Was soll also dieses Buch, dieser Artikel in der „MZ“, soll da nicht der mitteldeutschen Bevölkerung einer der wunderbarsten DDR-Schriftsteller madig gemacht werden, unter dem Motto: er war kein guter Mensch? Und was soll das, dieses Buch eine Biografie zu nennen wo die Jahre von 1945 bis 1994 so gut wie ausgespart werden, Strittmatters wunderbare Bücher kaum Beachtung finden, die größtes Lob verdient hätten, alles sich auf Strittmatters Kriegsjahre fokussiert? Durch solcherlei Schmähschriften werden sich nur einfältige Gemüter beeinflussen lassen.

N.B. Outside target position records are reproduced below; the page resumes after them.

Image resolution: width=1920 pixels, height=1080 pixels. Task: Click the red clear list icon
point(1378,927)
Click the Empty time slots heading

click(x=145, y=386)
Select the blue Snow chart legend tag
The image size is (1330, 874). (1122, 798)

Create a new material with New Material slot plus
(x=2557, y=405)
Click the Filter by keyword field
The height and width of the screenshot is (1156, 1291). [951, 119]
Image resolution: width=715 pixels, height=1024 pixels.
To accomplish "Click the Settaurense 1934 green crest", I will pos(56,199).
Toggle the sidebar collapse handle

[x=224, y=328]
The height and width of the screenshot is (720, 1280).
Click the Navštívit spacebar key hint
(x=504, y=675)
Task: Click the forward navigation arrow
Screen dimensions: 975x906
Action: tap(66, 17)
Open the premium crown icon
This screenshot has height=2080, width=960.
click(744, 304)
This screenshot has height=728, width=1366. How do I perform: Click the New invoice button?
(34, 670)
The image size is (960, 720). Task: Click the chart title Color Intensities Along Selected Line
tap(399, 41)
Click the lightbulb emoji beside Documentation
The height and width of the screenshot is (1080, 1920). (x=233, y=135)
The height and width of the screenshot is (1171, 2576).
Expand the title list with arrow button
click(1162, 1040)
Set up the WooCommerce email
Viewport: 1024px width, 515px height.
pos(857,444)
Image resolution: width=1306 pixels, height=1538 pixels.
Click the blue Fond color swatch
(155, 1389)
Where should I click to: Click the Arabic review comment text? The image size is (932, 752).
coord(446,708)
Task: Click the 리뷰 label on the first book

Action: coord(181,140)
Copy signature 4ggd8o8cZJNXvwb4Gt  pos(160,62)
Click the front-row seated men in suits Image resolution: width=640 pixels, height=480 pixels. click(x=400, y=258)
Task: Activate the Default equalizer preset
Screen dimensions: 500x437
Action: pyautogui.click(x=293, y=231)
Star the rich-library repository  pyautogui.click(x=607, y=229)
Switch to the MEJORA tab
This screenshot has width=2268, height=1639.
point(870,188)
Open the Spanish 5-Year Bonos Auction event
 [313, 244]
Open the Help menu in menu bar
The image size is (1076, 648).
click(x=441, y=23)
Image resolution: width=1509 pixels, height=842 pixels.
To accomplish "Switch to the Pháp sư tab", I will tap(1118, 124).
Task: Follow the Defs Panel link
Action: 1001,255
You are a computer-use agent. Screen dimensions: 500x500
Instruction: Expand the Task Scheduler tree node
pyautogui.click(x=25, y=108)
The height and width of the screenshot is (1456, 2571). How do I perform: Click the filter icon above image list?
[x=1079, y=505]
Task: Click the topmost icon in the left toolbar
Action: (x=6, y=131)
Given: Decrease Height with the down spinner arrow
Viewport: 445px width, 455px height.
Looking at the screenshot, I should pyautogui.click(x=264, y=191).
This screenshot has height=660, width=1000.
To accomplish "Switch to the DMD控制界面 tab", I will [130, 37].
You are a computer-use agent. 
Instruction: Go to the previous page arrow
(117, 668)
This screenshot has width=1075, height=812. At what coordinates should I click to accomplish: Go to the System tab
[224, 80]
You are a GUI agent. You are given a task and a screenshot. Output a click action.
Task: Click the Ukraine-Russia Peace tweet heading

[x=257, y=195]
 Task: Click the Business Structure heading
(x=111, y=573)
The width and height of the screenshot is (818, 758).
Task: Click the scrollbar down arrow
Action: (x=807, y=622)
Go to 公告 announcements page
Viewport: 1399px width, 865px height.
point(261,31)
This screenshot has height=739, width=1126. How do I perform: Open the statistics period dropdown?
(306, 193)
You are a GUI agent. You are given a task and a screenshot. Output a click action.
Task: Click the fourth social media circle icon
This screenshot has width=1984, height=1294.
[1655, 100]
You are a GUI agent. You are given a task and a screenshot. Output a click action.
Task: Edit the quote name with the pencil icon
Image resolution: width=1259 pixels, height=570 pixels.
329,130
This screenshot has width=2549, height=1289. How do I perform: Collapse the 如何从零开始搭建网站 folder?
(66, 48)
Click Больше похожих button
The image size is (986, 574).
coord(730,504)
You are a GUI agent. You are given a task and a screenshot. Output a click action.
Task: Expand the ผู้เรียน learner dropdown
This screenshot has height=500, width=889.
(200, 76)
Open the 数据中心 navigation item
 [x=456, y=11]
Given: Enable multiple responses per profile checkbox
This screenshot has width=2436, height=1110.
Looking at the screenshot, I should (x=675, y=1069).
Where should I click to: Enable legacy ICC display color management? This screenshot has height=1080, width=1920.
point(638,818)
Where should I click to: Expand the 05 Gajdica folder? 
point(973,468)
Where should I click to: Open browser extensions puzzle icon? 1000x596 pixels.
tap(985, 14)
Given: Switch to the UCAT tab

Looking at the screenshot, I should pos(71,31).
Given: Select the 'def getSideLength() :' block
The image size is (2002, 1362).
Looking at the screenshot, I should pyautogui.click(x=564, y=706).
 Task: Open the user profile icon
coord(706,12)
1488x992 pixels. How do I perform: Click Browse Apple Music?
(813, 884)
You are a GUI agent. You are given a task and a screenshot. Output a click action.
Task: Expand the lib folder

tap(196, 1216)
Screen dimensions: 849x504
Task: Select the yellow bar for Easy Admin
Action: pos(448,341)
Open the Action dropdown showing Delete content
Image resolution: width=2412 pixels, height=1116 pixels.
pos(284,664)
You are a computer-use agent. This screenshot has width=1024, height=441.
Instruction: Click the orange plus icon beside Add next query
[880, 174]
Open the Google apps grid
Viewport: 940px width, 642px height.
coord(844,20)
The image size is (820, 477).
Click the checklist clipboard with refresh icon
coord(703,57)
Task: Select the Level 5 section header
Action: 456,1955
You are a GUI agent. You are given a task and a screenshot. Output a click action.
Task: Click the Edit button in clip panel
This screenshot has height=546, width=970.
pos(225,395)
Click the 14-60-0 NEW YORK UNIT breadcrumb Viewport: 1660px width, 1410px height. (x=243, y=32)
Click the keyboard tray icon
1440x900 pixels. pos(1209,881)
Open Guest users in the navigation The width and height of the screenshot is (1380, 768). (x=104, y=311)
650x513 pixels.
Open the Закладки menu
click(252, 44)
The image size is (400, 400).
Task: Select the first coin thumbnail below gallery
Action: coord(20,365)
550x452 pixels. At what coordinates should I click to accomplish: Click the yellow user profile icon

Auf jeden Fall ziehe ich Strittmatters Werke dem vielen Dreck vor, der jetzt einem als große Literatur angedreht wird. 

Die Scans zeigen meine drei Lieblingsbücher von Erwin Strittmatter aus meinem Bücherschrank, letzteres leider ohne Umschlag, es ist das Buch „Schulzenhofer Kramkalender“.